[Rows on where targets appear]
——
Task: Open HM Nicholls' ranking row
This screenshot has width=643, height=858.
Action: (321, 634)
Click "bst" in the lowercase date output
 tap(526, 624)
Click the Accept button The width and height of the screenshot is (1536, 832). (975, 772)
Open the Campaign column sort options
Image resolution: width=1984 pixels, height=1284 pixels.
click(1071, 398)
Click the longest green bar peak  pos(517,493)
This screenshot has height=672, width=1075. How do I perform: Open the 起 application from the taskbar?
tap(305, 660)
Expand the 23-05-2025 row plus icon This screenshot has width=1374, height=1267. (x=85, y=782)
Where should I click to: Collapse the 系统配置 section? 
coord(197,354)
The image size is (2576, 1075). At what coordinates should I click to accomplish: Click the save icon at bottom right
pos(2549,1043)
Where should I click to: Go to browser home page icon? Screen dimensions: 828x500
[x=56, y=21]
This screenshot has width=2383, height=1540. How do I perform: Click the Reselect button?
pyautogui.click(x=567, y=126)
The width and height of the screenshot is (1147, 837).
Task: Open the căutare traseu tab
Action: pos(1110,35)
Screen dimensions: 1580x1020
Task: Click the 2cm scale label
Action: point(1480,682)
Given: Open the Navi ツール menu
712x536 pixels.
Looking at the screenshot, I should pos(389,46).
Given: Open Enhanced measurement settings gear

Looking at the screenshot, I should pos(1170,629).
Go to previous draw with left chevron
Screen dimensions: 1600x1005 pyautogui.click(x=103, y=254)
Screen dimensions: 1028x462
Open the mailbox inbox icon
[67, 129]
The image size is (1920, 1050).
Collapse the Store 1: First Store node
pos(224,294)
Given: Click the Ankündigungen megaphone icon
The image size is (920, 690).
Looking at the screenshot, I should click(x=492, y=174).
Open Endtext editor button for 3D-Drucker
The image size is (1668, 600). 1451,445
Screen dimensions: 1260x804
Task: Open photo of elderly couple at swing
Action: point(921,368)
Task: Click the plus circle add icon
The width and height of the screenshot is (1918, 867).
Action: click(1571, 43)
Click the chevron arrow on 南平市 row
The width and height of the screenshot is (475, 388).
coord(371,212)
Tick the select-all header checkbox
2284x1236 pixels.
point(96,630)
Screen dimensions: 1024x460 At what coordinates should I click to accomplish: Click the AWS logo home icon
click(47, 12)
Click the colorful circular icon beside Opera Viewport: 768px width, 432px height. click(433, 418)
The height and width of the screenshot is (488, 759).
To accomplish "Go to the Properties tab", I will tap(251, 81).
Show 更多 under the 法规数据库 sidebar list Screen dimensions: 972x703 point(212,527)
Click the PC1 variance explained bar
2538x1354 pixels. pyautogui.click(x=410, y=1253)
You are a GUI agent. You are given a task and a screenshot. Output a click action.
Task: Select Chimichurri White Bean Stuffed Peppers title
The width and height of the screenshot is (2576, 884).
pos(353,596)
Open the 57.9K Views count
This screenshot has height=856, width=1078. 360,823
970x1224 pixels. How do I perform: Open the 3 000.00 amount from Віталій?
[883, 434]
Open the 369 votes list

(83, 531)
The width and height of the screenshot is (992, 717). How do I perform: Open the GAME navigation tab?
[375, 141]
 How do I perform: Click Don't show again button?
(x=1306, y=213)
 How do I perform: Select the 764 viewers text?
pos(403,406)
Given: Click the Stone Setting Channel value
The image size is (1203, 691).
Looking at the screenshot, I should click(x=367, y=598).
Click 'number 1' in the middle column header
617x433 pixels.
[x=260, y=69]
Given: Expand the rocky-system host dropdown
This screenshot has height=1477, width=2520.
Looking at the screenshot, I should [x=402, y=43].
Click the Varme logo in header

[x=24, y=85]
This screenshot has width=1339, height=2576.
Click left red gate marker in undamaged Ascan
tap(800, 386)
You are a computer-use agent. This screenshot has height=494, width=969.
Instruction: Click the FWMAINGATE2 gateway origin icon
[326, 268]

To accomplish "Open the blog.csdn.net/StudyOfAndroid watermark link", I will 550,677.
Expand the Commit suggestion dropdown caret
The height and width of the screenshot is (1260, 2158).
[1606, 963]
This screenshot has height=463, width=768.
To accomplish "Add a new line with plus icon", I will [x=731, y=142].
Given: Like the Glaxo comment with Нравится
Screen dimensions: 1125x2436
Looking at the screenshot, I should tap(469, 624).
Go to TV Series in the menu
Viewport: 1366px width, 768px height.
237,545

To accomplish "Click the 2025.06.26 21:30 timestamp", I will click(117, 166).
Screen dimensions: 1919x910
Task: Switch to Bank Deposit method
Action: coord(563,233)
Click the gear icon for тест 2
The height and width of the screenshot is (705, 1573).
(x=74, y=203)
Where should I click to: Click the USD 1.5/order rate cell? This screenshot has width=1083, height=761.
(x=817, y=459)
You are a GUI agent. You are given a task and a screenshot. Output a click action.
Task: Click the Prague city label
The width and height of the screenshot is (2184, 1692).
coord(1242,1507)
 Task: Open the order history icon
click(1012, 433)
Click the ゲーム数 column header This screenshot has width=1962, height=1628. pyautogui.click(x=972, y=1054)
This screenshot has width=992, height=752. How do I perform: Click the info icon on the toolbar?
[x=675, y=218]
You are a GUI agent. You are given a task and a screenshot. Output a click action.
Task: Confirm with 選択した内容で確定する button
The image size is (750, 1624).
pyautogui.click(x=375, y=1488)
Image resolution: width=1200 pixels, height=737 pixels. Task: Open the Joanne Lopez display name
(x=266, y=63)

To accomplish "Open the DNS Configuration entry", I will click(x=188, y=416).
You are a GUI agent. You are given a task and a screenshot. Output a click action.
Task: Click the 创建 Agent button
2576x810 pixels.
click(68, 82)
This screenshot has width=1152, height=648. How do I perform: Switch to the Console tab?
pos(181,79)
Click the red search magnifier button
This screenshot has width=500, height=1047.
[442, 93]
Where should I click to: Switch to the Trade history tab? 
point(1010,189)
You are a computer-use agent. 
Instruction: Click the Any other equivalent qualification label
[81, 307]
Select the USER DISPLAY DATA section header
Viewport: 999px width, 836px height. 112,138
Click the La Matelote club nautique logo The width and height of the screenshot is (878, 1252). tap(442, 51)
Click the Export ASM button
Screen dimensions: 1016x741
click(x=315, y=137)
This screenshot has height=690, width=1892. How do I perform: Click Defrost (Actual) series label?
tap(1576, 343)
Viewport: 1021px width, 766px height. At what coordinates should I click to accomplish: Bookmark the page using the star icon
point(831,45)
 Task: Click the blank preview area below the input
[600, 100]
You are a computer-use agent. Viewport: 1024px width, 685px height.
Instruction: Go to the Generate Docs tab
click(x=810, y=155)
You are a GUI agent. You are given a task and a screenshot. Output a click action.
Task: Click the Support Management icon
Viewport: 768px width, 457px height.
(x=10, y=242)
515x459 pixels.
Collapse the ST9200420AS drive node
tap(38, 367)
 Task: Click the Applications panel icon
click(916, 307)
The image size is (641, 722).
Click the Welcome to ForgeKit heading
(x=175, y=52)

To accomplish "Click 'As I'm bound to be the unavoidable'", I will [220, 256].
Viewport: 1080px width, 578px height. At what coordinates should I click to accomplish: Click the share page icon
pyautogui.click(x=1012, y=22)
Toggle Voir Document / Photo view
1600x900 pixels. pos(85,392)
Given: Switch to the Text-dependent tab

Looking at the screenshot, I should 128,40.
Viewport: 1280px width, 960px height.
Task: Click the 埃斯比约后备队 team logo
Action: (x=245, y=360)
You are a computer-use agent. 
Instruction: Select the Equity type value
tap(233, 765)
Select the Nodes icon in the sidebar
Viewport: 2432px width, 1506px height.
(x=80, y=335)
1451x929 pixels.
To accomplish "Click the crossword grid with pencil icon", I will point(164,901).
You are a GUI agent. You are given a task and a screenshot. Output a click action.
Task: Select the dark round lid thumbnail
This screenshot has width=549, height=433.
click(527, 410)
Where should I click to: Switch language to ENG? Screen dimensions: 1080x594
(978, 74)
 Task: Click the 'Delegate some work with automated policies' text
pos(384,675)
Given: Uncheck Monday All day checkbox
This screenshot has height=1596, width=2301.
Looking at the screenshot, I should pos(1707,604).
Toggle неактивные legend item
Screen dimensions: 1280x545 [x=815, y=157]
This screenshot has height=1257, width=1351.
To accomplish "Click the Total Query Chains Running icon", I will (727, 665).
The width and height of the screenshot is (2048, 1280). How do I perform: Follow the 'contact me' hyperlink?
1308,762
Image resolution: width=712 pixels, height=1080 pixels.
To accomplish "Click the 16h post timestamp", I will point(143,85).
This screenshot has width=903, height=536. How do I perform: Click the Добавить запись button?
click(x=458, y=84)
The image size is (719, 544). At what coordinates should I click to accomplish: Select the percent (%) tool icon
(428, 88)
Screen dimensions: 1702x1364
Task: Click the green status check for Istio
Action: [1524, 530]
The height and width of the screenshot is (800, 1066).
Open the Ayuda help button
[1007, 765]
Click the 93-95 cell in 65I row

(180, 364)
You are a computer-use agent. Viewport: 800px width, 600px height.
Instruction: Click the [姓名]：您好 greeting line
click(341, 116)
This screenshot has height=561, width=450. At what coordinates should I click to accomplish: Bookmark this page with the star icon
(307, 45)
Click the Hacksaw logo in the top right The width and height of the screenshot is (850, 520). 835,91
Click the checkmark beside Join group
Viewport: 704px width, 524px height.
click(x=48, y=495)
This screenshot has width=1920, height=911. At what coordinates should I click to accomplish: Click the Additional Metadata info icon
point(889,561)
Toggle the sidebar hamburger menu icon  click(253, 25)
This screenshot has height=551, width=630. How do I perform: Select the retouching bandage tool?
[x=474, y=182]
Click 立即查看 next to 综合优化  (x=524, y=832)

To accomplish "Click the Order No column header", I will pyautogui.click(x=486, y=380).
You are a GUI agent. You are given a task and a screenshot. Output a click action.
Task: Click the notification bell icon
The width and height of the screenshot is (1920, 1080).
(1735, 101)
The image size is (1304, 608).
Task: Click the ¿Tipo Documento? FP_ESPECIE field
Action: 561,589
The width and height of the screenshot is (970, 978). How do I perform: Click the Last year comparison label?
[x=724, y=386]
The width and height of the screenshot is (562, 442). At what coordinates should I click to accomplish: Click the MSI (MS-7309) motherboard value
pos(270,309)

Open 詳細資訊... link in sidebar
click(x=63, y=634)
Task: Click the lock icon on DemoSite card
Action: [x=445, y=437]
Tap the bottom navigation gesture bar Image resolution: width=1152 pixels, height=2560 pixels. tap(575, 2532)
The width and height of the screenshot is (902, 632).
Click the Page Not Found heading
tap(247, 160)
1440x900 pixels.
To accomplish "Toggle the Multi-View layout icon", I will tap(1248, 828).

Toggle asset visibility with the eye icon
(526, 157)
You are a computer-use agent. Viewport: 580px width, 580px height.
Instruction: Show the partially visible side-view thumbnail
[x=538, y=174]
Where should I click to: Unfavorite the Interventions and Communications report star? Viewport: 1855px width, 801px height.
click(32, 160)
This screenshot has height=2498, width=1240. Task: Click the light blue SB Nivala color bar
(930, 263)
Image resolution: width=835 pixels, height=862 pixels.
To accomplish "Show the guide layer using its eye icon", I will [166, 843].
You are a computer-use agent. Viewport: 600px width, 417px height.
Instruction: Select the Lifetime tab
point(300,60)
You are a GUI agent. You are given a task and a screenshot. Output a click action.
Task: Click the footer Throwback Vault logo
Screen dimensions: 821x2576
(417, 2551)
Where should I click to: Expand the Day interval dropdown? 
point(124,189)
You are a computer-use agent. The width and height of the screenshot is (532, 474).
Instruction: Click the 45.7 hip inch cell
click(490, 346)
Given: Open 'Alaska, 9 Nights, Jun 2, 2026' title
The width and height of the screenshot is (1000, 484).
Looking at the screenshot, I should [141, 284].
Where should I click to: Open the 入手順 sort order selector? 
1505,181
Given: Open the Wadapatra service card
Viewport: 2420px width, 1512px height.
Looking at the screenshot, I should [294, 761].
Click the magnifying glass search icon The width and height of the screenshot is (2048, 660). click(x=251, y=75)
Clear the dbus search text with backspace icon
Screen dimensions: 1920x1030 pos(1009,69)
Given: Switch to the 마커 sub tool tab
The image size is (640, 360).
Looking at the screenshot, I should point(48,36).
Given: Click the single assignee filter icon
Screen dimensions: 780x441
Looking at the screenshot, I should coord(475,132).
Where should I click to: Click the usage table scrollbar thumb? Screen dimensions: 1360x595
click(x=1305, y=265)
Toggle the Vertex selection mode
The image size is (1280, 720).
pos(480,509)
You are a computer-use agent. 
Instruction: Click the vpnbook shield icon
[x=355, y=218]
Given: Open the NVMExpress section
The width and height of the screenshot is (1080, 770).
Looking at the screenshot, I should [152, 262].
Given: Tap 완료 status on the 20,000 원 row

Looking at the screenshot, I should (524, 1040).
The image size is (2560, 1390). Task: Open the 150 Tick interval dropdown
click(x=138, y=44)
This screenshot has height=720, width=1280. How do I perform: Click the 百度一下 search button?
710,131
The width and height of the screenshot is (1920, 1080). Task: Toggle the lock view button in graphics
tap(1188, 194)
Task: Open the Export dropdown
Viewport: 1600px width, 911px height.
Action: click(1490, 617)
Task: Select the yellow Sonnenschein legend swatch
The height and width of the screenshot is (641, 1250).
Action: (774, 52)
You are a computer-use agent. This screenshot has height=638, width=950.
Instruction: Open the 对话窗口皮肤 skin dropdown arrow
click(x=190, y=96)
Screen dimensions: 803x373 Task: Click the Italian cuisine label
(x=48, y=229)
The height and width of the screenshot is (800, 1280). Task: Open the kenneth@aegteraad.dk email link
——
Task requirements. Starting at the beginning of the records and ending with the line that contains "Action: point(921,368)", rewrite those lines with each "Given" replaced by "Instruction" and nothing else changed.

Answer to this exercise.
Task: Open HM Nicholls' ranking row
This screenshot has width=643, height=858.
Action: (321, 634)
Click "bst" in the lowercase date output
 tap(526, 624)
Click the Accept button The width and height of the screenshot is (1536, 832). (975, 772)
Open the Campaign column sort options
Image resolution: width=1984 pixels, height=1284 pixels.
click(1071, 398)
Click the longest green bar peak  pos(517,493)
This screenshot has height=672, width=1075. How do I perform: Open the 起 application from the taskbar?
tap(305, 660)
Expand the 23-05-2025 row plus icon This screenshot has width=1374, height=1267. (x=85, y=782)
Where should I click to: Collapse the 系统配置 section? 
coord(197,354)
The image size is (2576, 1075). At what coordinates should I click to accomplish: Click the save icon at bottom right
pos(2549,1043)
Where should I click to: Go to browser home page icon? Screen dimensions: 828x500
[x=56, y=21]
This screenshot has width=2383, height=1540. How do I perform: Click the Reselect button?
pyautogui.click(x=567, y=126)
The width and height of the screenshot is (1147, 837).
Task: Open the căutare traseu tab
Action: pos(1110,35)
Screen dimensions: 1580x1020
Task: Click the 2cm scale label
Action: point(1480,682)
Instruction: Open the Navi ツール menu
712x536 pixels.
Looking at the screenshot, I should pos(389,46).
Instruction: Open Enhanced measurement settings gear

Looking at the screenshot, I should pos(1170,629).
Go to previous draw with left chevron
Screen dimensions: 1600x1005 pyautogui.click(x=103, y=254)
Screen dimensions: 1028x462
Open the mailbox inbox icon
[67, 129]
The image size is (1920, 1050).
Collapse the Store 1: First Store node
pos(224,294)
Instruction: Click the Ankündigungen megaphone icon
The image size is (920, 690).
Looking at the screenshot, I should click(x=492, y=174).
Open Endtext editor button for 3D-Drucker
The image size is (1668, 600). 1451,445
Screen dimensions: 1260x804
Task: Open photo of elderly couple at swing
Action: point(921,368)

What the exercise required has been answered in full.